In Shaker Heights, Ohio, a suburb of Cleveland, Karen Dribden, who is assigned to monitor residency claims, has heard the same story countless times.

"Parents try to get their kids in from kindergarten and give an address in the district," she said. "They say the students have moved in with the grandparents when in fact they live with family in Cleveland."

Her job--to collect records on "who lives where"--was created a few years ago because there are "so many students who try to sneak in," she said. The city law department reports that some 40 students were withdrawn from school in 1983 following 50 investigations.

State Responses

Such residency problems are rarely given as a principal justification for vouchers, but freedom-of-choice plans such as those adopted or discussed in Minnesota, Tennessee, and Colorado would address the problem by rendering district lines irrelevant, at least for some stuel15ldents, officials note.

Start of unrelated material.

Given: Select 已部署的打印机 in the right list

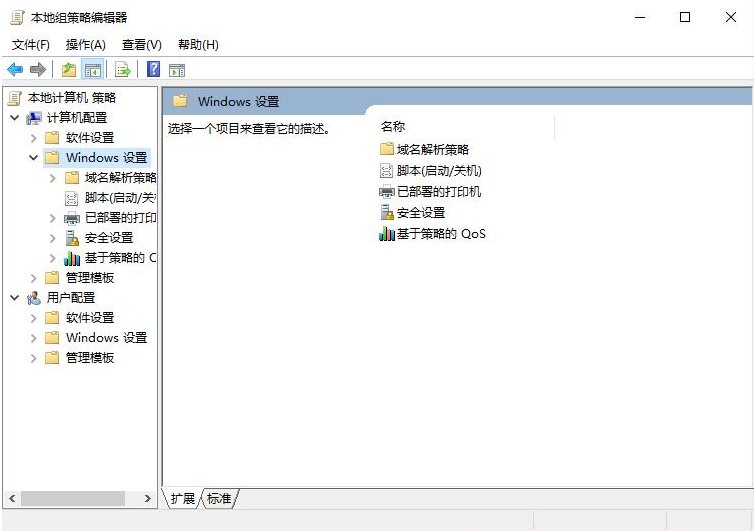Looking at the screenshot, I should (438, 191).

These limited voucher plans, said Richard D. Miller, executive director of the American Association of School Administrators, would allow some students to attend school in a district "regardless of where they reside."

Legislators in a few states, however, consider the nonresident-student problem sufficiently serious to warrant state action.

Late last month, in response to the prosecutions of the Hartford parents on larceny charges, the Connecticut General Assembly approved the establishment of a 12-member panel that will study possible changes in school-residency requirements.

According to Naomi Cohen, the state representative from Bloomfield who sponsored the bill, Connecticut residency statutes are unclear and confusing to parents and school administrators.

The statutes say that children residing "permanently and without pay" with relatives or nonrelatives are entitled to attend public school with the same privileges of students who live in that district, she said. But because the law does not define those terms, she said, districts have developed policies that are "not uniform" and often work against "the best interest of students."

And in New Jersey, Gov. Thomas Kean in January signed a bill designed mainly to crack down on urban students who illegally cross district lines to attend school in the suburbs and on children who cross district lines to be near the grandparents or babysitters who will care for them after school.

The law deals with so-called "affidavit students"--those students who must produce affidavits saying that they live under complete financial support of the parent or guardian in the district where they attend school, said Mr. Crowley, the state education department's legislative liaison.

He said the state has always required students to provide an affidavit of residence, but that the new law sets stiffer criteria. Moreover, for the first time, the law specifically stipulates financial penalties and calls for prosecution of offenders, according to Mr. Crowley.

"Those who break the residency law must pay tuition that is prorated from the time the board required the sworn statement from the resident," he said. "In addition, anyone who fraudulently allows a child to use residence is subject to prosecution on a misdemeanor charge as a 'disorderly persons offender."'

Mr. Crowley pointed out that the state's equalization law, established in 1974 following a major school-finance case (Robinson v. Cahill), is now being tested in the New Jersey Supreme Court. The outcome of the case, he suggested, could have some bearing on the quality of urban schools--the major reason for unauthorized interdistrict transfers.

"The law was designed to help ensure that urban students have equal access to the same quality of education programs available to suburban students," he explained. "But the new case, Abbott v. Burke, examines whether the school-funding system that was established 10 years ago continues to be disequalizing."

"The constitutional questions raised by school-finance suits exist on one plane, while the remedy selected by individual parents exists entirely on another," he added. "While education systems try to remedy problems, parents don't want to deal with the larger issues and wait. They continue to seek to get the best education for their children they can find."